Alla vigilia dell’inizio dei Mondiali di atletica leggera la confessione di un fuoriclasse commuove gli appassionati… venduto e allontanato dalla sua famiglia d’origine illegalmente
Per il mondo è Mohammed Farah. Per il Regno Unito è un simbolo, uno degli atleti più forti di tutti i tempi. Ma solo oggi, nel corso di una lunga e toccante intervista rilasciata alla BBC, Mo Farah ha raccontato di un’infanzia drammatica.
“Il mio vero nome è Hussein Abdi Kahin. Mohammed Farah è il nome che ho assunto quando sono arrivato in Inghilterra, era il nome di un altro bambino, non so chi fosse” ha raccontato il quattro volte campione olimpico alla BBC.
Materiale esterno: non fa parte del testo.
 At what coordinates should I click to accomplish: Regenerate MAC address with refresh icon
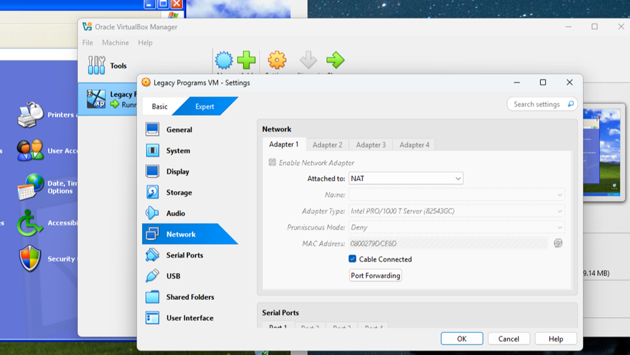(x=558, y=243)
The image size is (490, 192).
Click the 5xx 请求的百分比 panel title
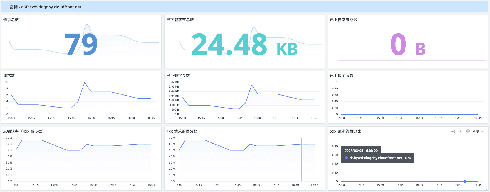(345, 131)
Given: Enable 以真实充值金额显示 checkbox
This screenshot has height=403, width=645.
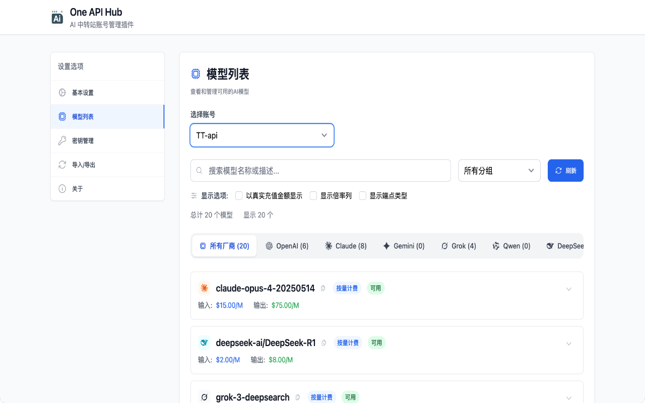Looking at the screenshot, I should [239, 195].
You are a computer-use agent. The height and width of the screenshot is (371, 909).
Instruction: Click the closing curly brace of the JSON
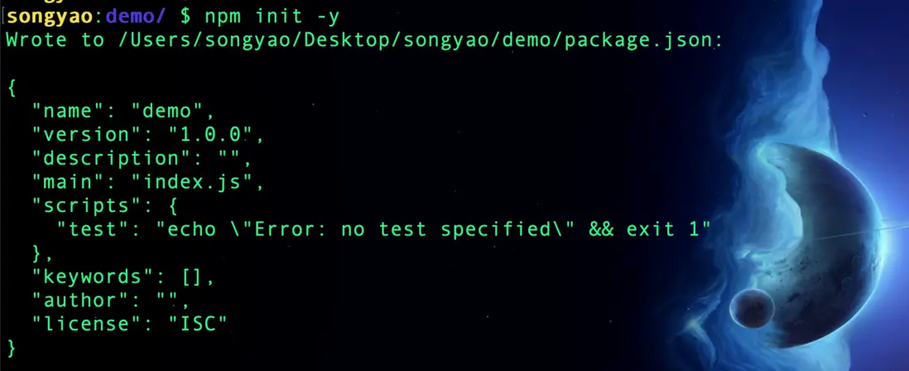click(11, 347)
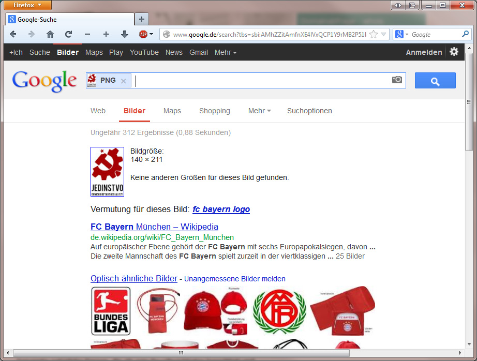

Cresciuto in un sobborgo di Somaliland, una delle città più povere della Somalia, Farah è arrivato in Inghilterra illegalmente, forse venduto a un’altra famiglia che sta trasferendosi nel Regno Unito. Una versione completamente diversa rispetto a quella ufficiale che raccontava del suo arrivo insieme ai genitori come rifugiato.
“So che la mia vera storia sorprenderà molti, per quello che ho sempre detto e che la gente conosce. Ho ricordi sbiaditi della mia vita in Somalia. Ricordo una donna che mi disse che mi avrebbero portato in Europa ma quando sono arrivato qui mi hanno tolto i recapiti dei miei parenti. E mi hanno cambiato nome”.
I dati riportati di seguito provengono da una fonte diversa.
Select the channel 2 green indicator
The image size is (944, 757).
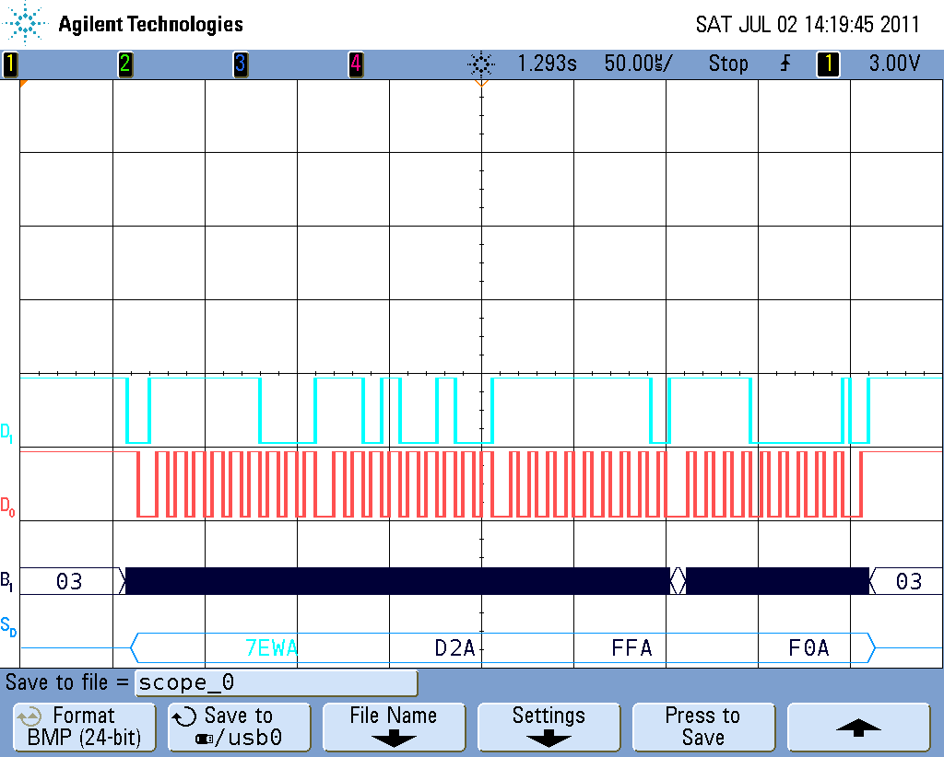tap(124, 64)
Un’infanzia brutale trascorsa tra lunghi silenzi e paure: “Non mi azzardavo a parlare, spesso mi chiudevo a piangere in un angolo della casa, al buio, dove nessuno potesse vedermi. Lavoravo per pochi spiccioli come domestico. Facevo le pulizie, servivo a tavola. Mi dicevano di stare attento, che il futuro della mia vera famiglia dipendeva da me. Che dovevo stare zitto”.
Il riscatto attraverso una pista di atletica. A rendersi conto del suo immenso talento il suo primo insegnante di educazione fisica, Alan Watkinson, a scuola. Fu lui a portarlo per la prima volta in pista.
Cittadino britannico dal 2000 Mo Farah ha detto di voler conservare il nome con il quale il Regno Unito lo ha accolto: “Ringrazio il bambino che mi ha consentito di vivere qui con questo nome. Non so chi sia. Ma qui ho scoperto che la mia storia non è così isolata, che ci sono altre persone che hanno subito quello che ho subito io. Ringrazio questo grande paese per avermi reso quello che sono. Correre mi ha salvato la vita, spero che altre persone che vivono il mio dramma, altrove nel mondo, trovino qualcosa cui aggrapparsi che salvi la loro”.